## PROMPT 1
Copy the school safety article from "In Cobb County, school" to "receive enough notice.", inclusive, renaming "proposal" as "plan".
## PROMPT 2
Summarize the school safety article in two sentences.
## PROMPT 3
Pick up the school safety article after its last sentence and continue it.

## DOCUMENT EXCERPT
....

More adults in buildings

At a February Gwinnett safety task force meeting open to the public, administrators said their schools would benefit from additional unarmed individuals who help keep an eye around the school. They said ideally, these would be paid, full-time positions to attract people to the job.

Jordan said he used his available funds to hire four campus monitors. The monitors have duties around the building and fill in for an administrator’s hallway responsibility when they are out sick or need to be in an office.

In Cobb County, school board member Leroy “Tre’” Hutchins pushed in the fall for a similar approach to implement “advanced high-tech security screening technology” at schools and add unarmed, civilian school safety officers.

He reintroduced that proposal in February after two people were shot in the McEachern High School parking lot. The board didn’t vote on the idea, saying they didn’t receive enough notice.

....

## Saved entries
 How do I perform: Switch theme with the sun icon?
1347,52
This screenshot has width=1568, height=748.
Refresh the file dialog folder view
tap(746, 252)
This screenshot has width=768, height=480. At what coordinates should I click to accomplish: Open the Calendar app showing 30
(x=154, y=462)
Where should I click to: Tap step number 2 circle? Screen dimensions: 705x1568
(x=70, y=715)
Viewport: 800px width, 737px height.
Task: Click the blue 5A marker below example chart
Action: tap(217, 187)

....

## TASK ANSWER 1
In Cobb County, school board member Leroy “Tre’” Hutchins pushed in the fall for a similar approach to implement “advanced high-tech security screening technology” at schools and add unarmed, civilian school safety officers.

He reintroduced that plan in February after two people were shot in the McEachern High School parking lot. The board didn’t vote on the idea, saying they didn’t receive enough notice.

## TASK ANSWER 2
At a public Gwinnett safety task force meeting in February, administrators said their schools would benefit from more unarmed people keeping watch, ideally in paid, full-time positions, and Jordan used available funds to hire four campus monitors. In Cobb County, board member Leroy "Tre'" Hutchins proposed high-tech security screening and unarmed civilian safety officers, then brought the idea back after a parking-lot shooting at McEachern High School, but the board didn't vote on it, saying it hadn't received enough notice.

## TASK ANSWER 3
In DeKalb County, Ted Golden said adults in a school make a difference. Golden, a retired law enforcement officer who’s running for sheriff, said one day he had to stop at a restaurant so his son could use the bathroom after being picked up from Druid Hills High School.

Golden said the principal told him they locked the bathrooms at the end of the day because school staff couldn’t monitor those spaces as well as conduct close-of-day activities, and students were using the space for activities against school rules.

Golden said the principal told him he needed more people to monitor the building, so Golden started volunteering at the school for a few hours a month to be in the halls and help keep class changes orderly. He checks bathrooms to see if students are gathered there or if he notices traces of vaping.

Winston Murdock, a Gwinnett parent, felt some overreact to student misbehavior or when something dangerous happens in a school. After a student was stabbed at Brookwood High, Murdock said the situation was alarming, but he was satisfied with the school’s response, which included the principal notifying families.

“How do we stop somebody before they do it? There’s obviously no way to figure out before (something bad) happens. That would be the perfect scenario, but we’re not mind readers,” Murdock said.

Lockard and other Gwinnett school district leaders believe their push for students to report concerns either to an adult or the district’s tip system has paid off: At least twice since January, tips that a student came into school with a hidden firearm have led to confiscating the weapons and student arrests.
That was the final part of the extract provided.